Jonah Hill Got So Butthurt On A French Show Because A Comedian Made A Joke About Not Wanting To Have Sex With Him

(turn on your YouTube closed captioning to see the subtitles)

US Weekly – The Wolf of Wall Street actor was appearing on Le Grand Journal on Friday, September 10, when the gorgeous wannabe comedian [Ornella Fleury] began roasting him by alluding to his lack of sex appeal, which didn’t go down well with Hill.

“It’s when I saw you get sodomized by a three-meter-tall demon in This Is the End that I told myself, now that’s the man of my dreams!” she said.

“My sexual fantasy would be that we’d meet up in a hotel room at night. We would chat, you’d make me laugh; you’d make me laugh a lot,” she said. “And then all of a sudden, you’d bring your friends [Leonardo] DiCaprio and Brad Pitt, and then you’d go away.”
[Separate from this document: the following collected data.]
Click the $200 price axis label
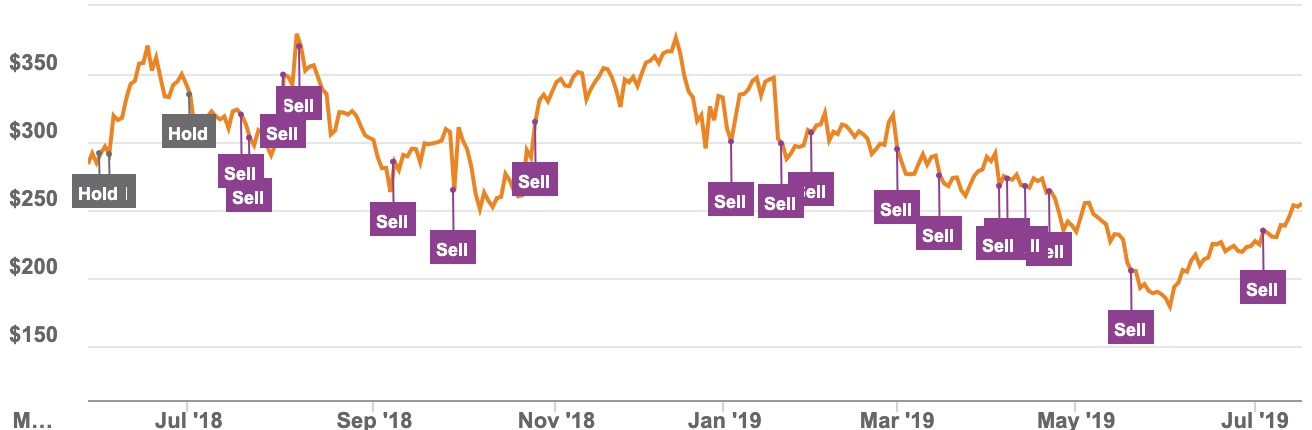This screenshot has height=430, width=1312. click(33, 269)
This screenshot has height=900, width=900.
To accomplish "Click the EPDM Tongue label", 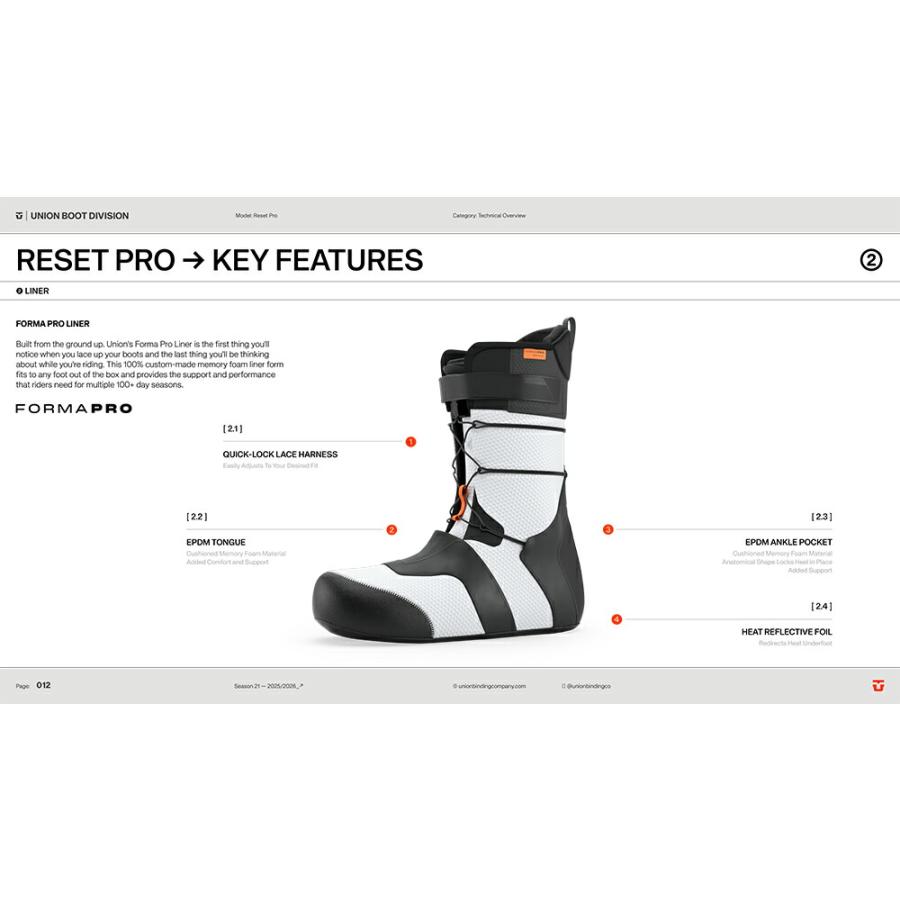I will tap(216, 542).
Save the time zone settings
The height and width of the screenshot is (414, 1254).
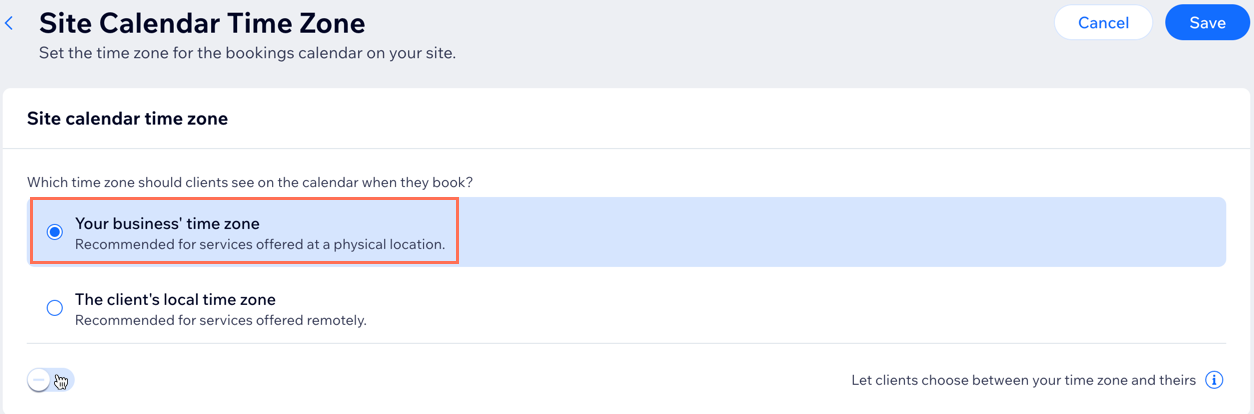(x=1207, y=23)
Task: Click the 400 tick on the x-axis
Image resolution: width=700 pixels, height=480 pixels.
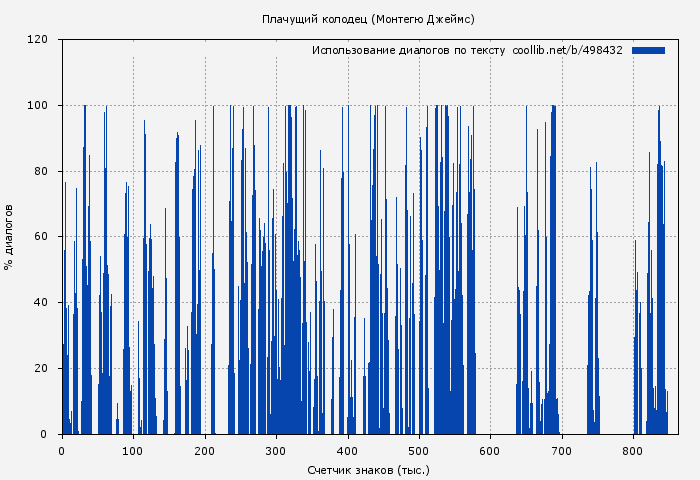Action: pyautogui.click(x=347, y=451)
Hill gave a weak thumbs-up but then tried to firmly put Fleury in her place.

“I’m glad I came to this show to get ridiculed by a local weather girl — it’s nice.”
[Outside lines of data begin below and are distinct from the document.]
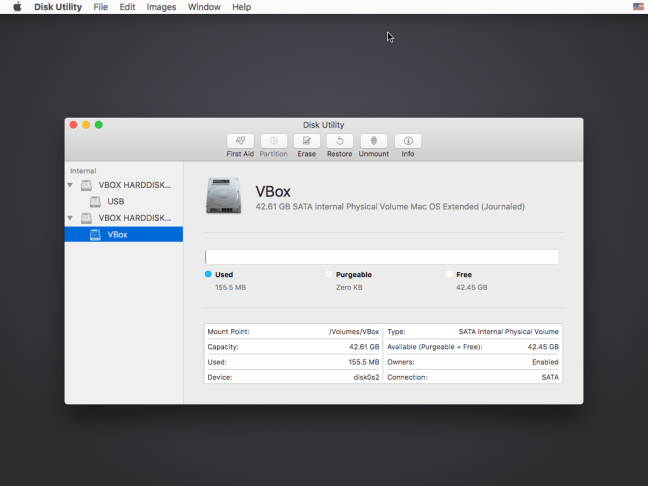
Task: Collapse the first VBOX HARDDISK disclosure triangle
Action: pyautogui.click(x=70, y=185)

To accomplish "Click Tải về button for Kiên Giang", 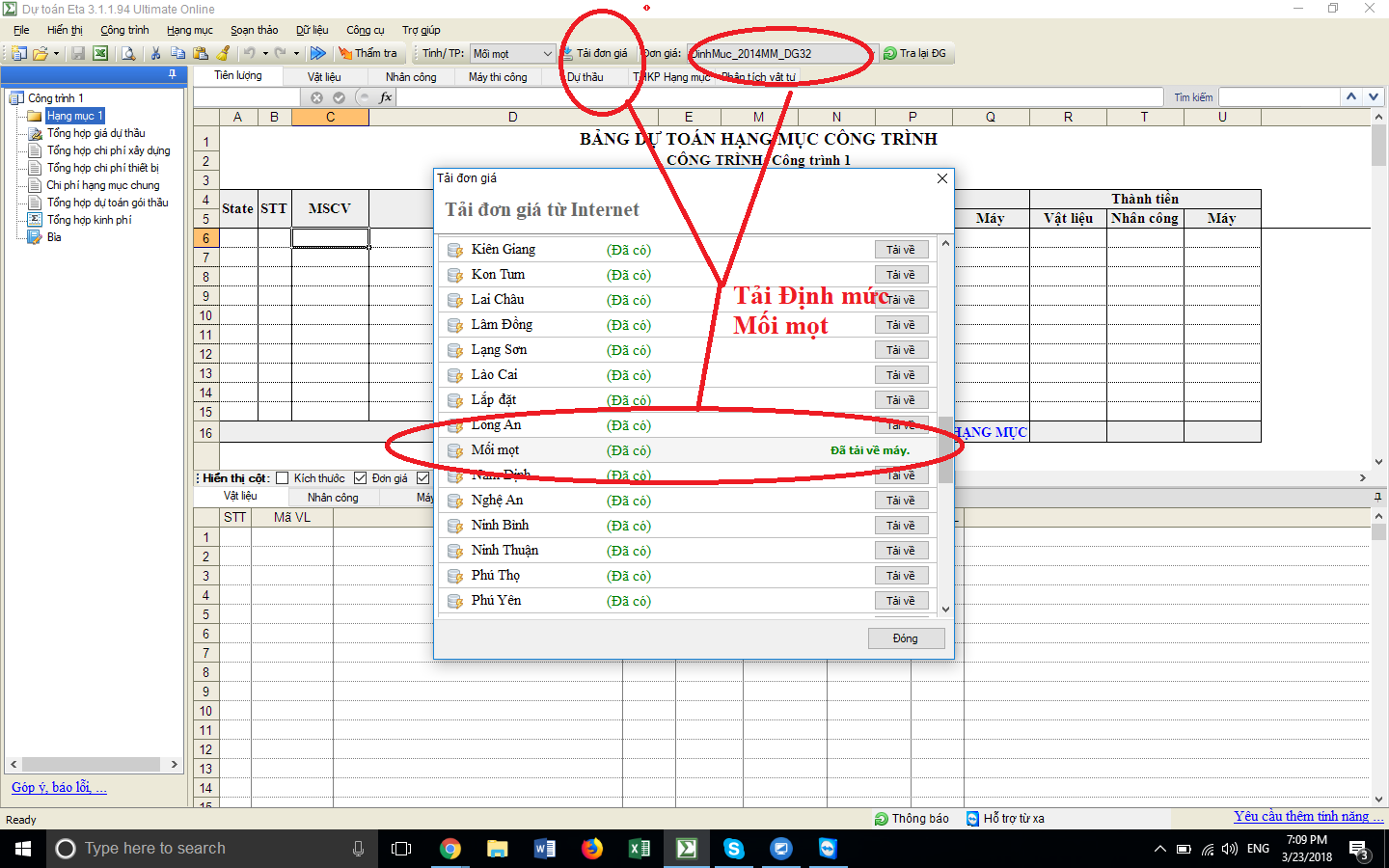I will point(901,250).
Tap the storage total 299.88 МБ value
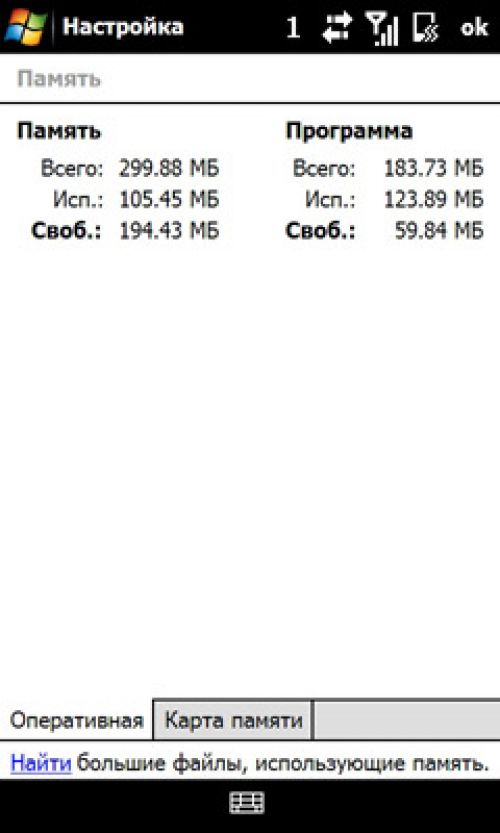The width and height of the screenshot is (500, 833). (x=168, y=169)
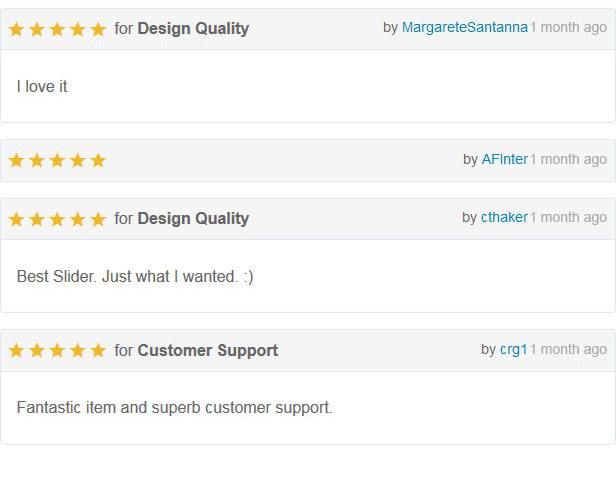Select the third star in AFInter's rating

57,160
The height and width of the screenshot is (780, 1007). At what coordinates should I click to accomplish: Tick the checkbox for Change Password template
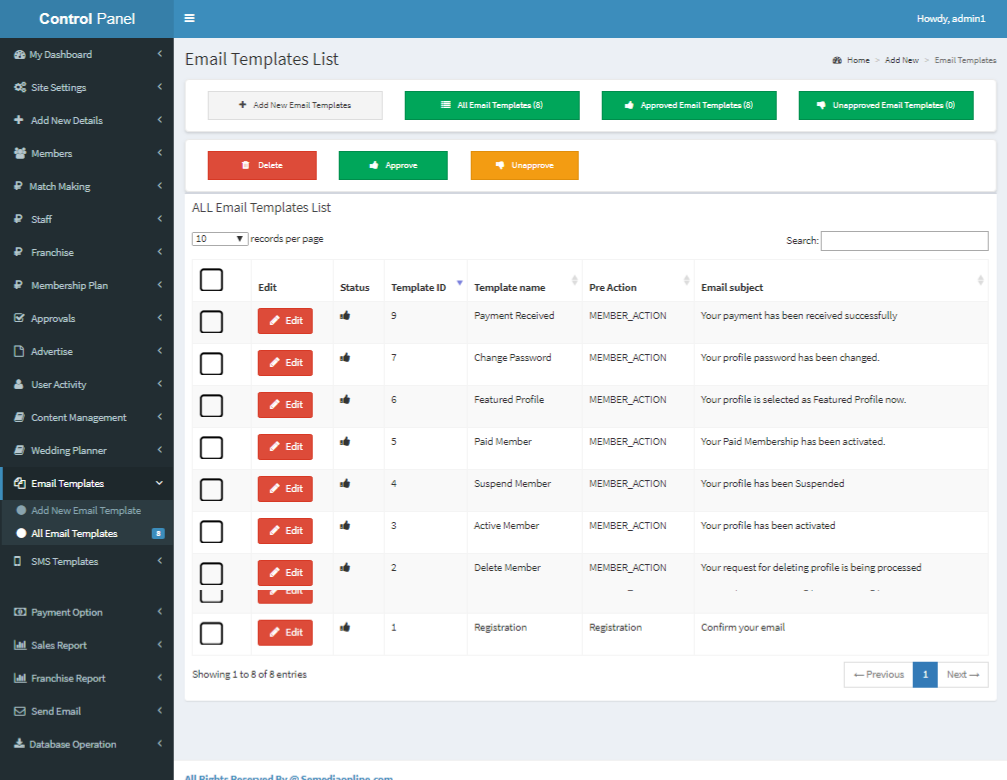tap(211, 363)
If you look closely you can actually pinpoint the exact moment his heart breaks in two:

I enjoy Jonah Hill’s work, he does funny movies and can also do a little bit of drama, he’s better as a fat guy than that stretch where he got skinny and just looked weird, he gave Handsome Hank a hug, all good stuff. But he’s a dude who hangs out with DiCaprio, is sitting next to Miles Teller, he’s in movies with Brad Pitt and McConaughey…at a certain point you have to realize no matter how famous you are, no matter how nice your clothes are and how trendy your beard is, you’re not those dudes. Girls will still smash because you’re funny and rich and famous but it’s not like they’re staring at that wobbly mound of flesh and having the same life-altering experience that it’d be if any of these other dudes you pal around with were in the same spot. So yes of course the French comedian chick is going to shit on you, or people will make those remarks, or whatever but who fucking cares? No shit you’re not as sexy as Brad Pitt or even Miles Teller’s sad boy in a children’s book face, you can’t get so butthurt by things that are empirically just facts after being in the limelight for like a decade now.
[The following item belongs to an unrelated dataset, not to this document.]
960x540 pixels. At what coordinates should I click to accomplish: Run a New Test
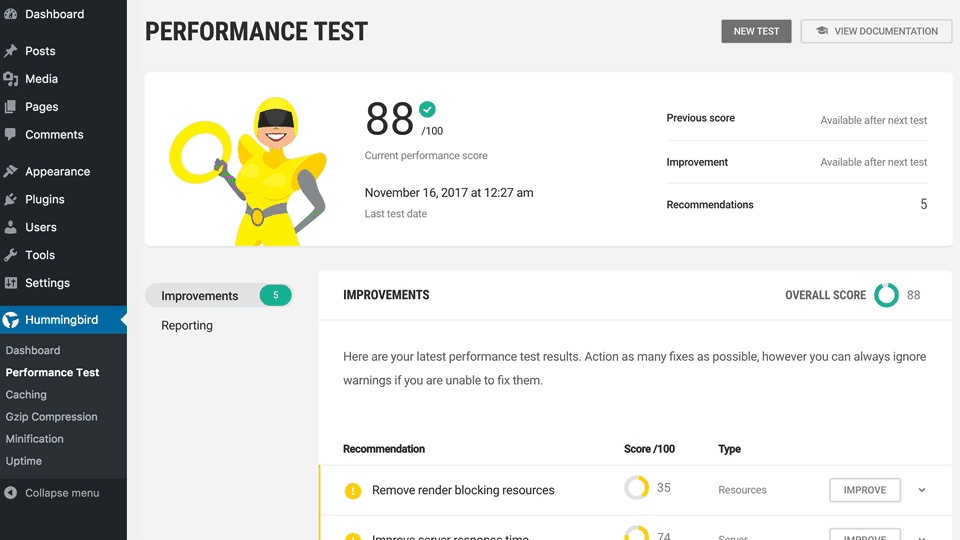756,31
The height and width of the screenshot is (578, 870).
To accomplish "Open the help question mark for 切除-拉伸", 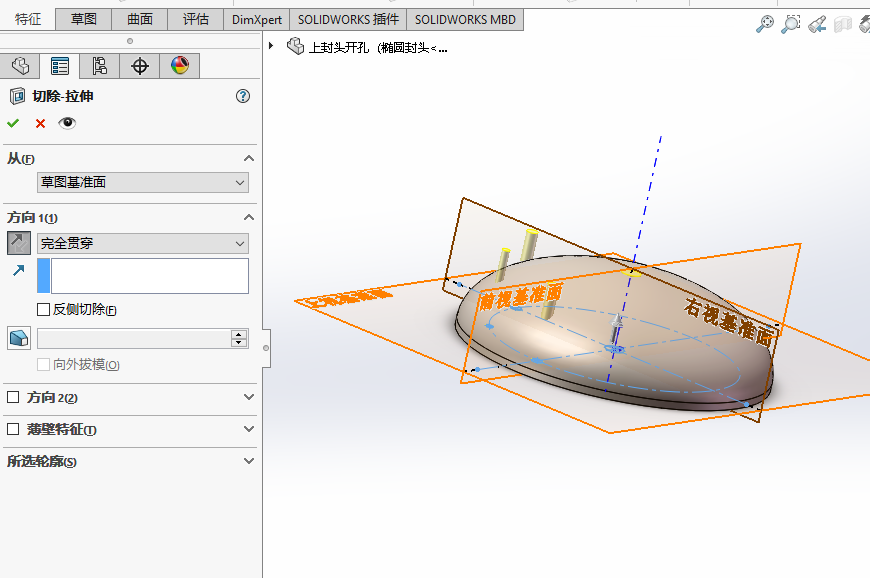I will [242, 96].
Also Jonah Hill should be really appreciative that people are so aware that all this Sexiest Man Alive caliber dudes are basically his closest friends. What’s the alternative, hanging out with the original Michael Cera, Seth Rogen, and fucking McLovin crew? Like yeah maybe you’re getting chicks who value humor over looks and have “sapiosexual” listed on their Tinder bio but I’d much rather take DiCaprio’s leavins than Seth Rogen’s best. Any other choice is simply a man having too much ego.